Several recent projects have been completed on the Gulf Park campus include a new gateway sign installed on the front lawn, street signs placed throughout campus, street entrance signs and lettering placed on buildings. The Technology Learning Center, completed in October 2009, is a new $1.6 million facility for the services provided to persons with disabilities.
When Hurricane Katrina made landfall August 29, 2005, several Southern Miss Gulf Coast locations were directly affected by the storm. With the majority of buildings on the Gulf Park campus left in ruins, the university relocated the campus' operations to the former Garden Park Hospital in Gulfport.
Two years after the hurricane, a major step of recovery at the Gulf Park campus occurred when the university reopened the Fleming Education Center to resume classes on campus. The three-story building suffered wind and flood damage from the storm. Since the structure reopened, more classes and offices have returned to the campus as additional facilities have opened. The Gulf Coast Library reopened to the public the following semester.
While student enrollment at Southern Miss Gulf Coast took a dip in August 2005, the years following have proved better than ever in the university's history. In fall 2009, Southern Miss Gulf Coast surpassed previous enrollment records with 3,066 students. More recently, the spring 2010 semester enrollment increased by 12-percent over enrollment numbers from spring of the previous year.

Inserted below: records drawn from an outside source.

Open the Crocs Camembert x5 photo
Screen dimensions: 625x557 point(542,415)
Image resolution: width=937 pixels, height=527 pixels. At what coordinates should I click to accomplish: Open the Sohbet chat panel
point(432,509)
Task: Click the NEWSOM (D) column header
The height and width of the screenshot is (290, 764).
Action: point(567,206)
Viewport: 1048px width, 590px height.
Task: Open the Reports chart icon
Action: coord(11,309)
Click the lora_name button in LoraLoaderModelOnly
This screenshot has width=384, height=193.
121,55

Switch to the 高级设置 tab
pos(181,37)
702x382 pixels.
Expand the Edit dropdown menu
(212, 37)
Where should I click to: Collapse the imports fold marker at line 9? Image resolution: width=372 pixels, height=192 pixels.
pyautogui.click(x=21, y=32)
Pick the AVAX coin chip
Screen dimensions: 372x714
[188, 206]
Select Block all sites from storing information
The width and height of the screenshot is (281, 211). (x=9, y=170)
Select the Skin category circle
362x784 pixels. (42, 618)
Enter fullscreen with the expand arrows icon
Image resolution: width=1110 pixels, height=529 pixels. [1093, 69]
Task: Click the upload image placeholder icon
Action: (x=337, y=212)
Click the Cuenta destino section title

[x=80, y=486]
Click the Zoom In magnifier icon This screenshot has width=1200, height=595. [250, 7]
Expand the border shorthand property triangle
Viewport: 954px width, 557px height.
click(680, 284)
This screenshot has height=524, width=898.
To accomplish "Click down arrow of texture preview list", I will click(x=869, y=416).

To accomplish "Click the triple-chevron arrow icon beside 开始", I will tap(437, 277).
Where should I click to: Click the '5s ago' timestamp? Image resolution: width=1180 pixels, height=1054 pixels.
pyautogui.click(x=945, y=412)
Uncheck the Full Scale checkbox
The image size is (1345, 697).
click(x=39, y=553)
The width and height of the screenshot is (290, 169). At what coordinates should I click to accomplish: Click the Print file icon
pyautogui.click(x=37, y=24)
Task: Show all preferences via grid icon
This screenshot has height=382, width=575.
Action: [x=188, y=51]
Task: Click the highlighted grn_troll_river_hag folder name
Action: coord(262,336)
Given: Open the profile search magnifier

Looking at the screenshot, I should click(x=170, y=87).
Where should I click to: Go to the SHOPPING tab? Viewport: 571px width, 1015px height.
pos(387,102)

With enrollment on the rise, new construction at the Gulf Park campus will allow for additional classroom space. Planning and construction projects at the Gulf Park campus include a new $7.6 million Science Building to be placed in the northwest corner of campus. The building, announced in spring 2010, will feature 33,580 square feet of biology and chemistry laboratories, a marine science laboratory, faculty offices, research space and classrooms. Construction is scheduled to begin spring 2011.
The historical buildings, located at the front of the Gulf Park campus, received the most damage from the hurricane. After working with the Federal Emergency Management Agency (FEMA), the university will repair and renovate Lloyd Hall and Hardy Hall. The university will reallocate funds from the Administration Building to enhance the renovation of Hardy Hall. Renovation and repairs of Elizabeth Hall will be underway in fall 2010.
The Gulf Coast Research Laboratory (GCRL), a university teaching and research site located in Jackson County, lost 59,000 square feet of office and research space due to Hurricane Katrina. Since the hurricane, 44,440 square feet have been replaced, primarily at the Cedar Point site of GCRL. Currently, an additional 31,800 square feet of research and laboratory buildings is under construction and a replacement of the Hopkins classroom building is in the planning stages.
"While we restore and enhance the Gulf Park campus, along with our other teaching and research sites on the coast, our students will continue to receive the highest quality education," said Lucas.